Saint Cunigunde of Luxembourg, OSB
Heilige Kunigunde.jpg
Saint Cunigunda; painting by the Master of Meßkirch, c.1535/40, housed at the Staatsgalerie Stuttgart.
Empress Consort and (later) Regent of the Holy Roman Empire
Born c. 975
Died 3 March 1040
Venerated in Roman Catholic Church
Canonized 29 March 1200, Rome by Pope Innocent III
Major shrine Bamberg Cathedral, Bamberg, Germany
Feast 3 March
Attributes An empress in imperial robes, sometimes holding a church.

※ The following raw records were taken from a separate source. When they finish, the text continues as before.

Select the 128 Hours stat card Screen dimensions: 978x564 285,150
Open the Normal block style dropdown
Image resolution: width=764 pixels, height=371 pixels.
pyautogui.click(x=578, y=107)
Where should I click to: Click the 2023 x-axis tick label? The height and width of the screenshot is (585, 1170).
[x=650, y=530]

Patronage Patroness of Luxembourg, Lithuania, Poland, and the Archdiocese of Bamberg, Germany

Saint Cunigunde of Luxembourg, OSB (c. 975 – 3 March 1040 at Kaufungen), also called Cunegundes, Cunegunda, and Cunegonda and, in Latin, Cunegundis or Kinigundis, was Empress of the Holy Roman Empire by marriage to Holy Roman Emperor Saint Henry II. She served as interim Regent after the death of her spouse in 1024. She is a Roman Catholic saint and the Patroness of Luxembourg and Lithuania; her feast day is 3 March.

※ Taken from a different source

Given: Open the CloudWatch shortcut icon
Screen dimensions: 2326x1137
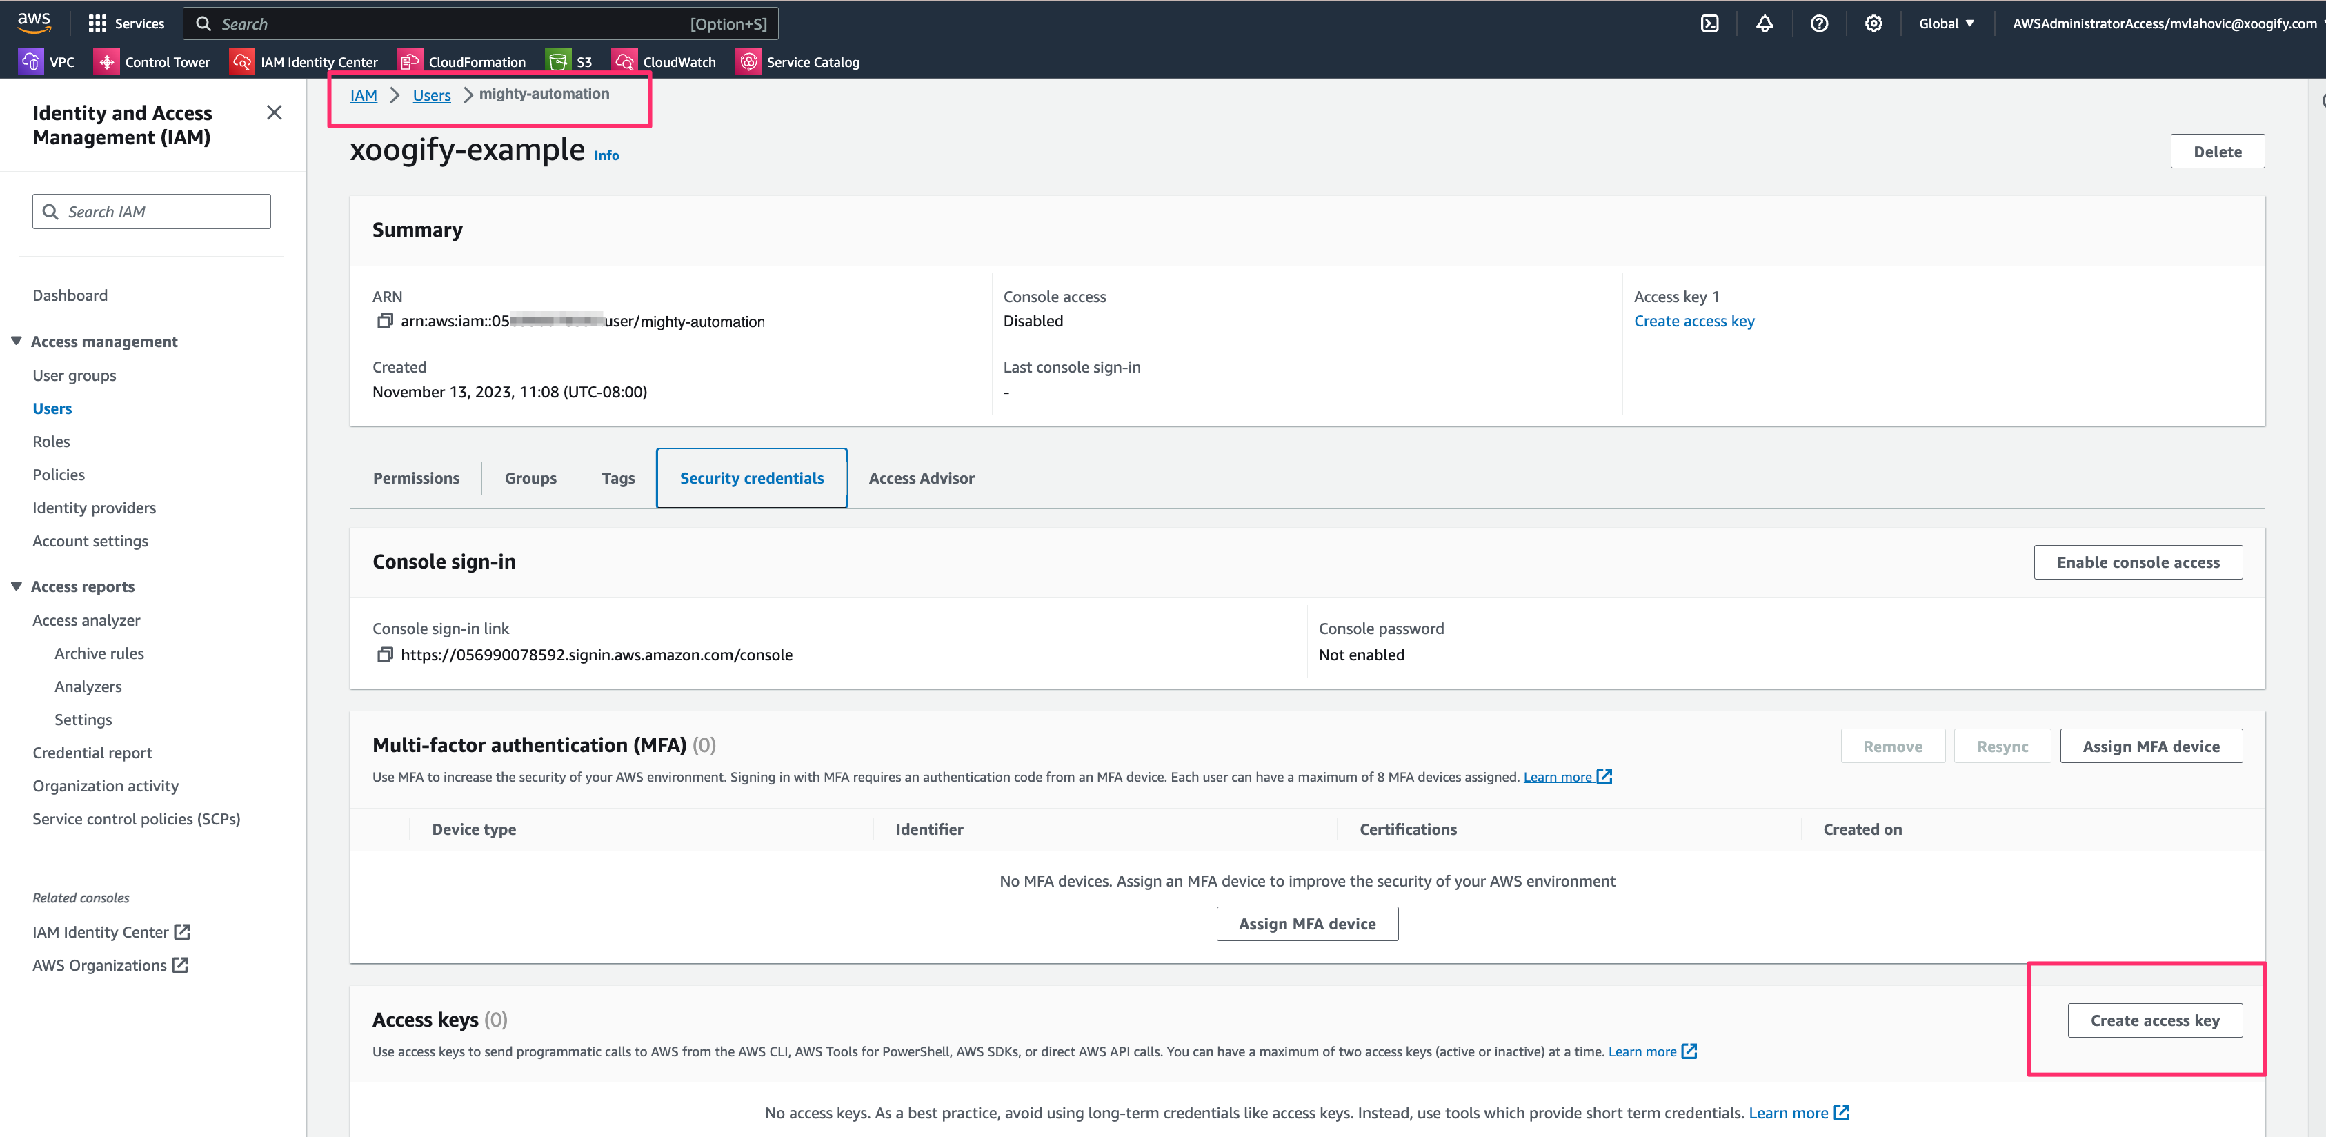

St. Cunigunde was one of eleven children born to Siegfried I of Luxembourg (922 – 15 August 998) and Hedwig of Nordgau (c. 935 – 992). She was a seventh-generation descendant of Charlemagne. She married St. King Henry in 999. It is said that she had long wanted to be a nun, and that her marriage to St. Henry II was a spiritual one (also called a "white marriage"); that is, they married for companionship alone, and by mutual agreement did not consummate their relationship. It has been claimed that Cunigunde made a vow of virginity with Henry's consent prior to their marriage. The truth of this is debatable; while the couple were both certainly childless, it is supposed by some authors that later hagiographers mistakenly construed the fact to imply a virginal marriage. Others, however, accept that the marriage was purely platonic.

During their marriage, her husband, Henry, then only Duke of Bavaria, was crowned as King of Germany ("Rex Romanorum") on 9 July 1002 in Mainz, in present-day Germany, by Willigis, Archbishop of Mainz. After her husband was crowned as King of Germany, she was crowned as his Queen (consort) of Germany on 10 August 1002 in Paderborn, in present-day Germany, also by Willigis, Archbishop of Mainz. Later her husband was also crowned as King of Italy ("Rex Italiae") on 14 or 15 May 1004 in Pavia, Italy, but no evidence has been given of her being crowned as his queen consort of Italy.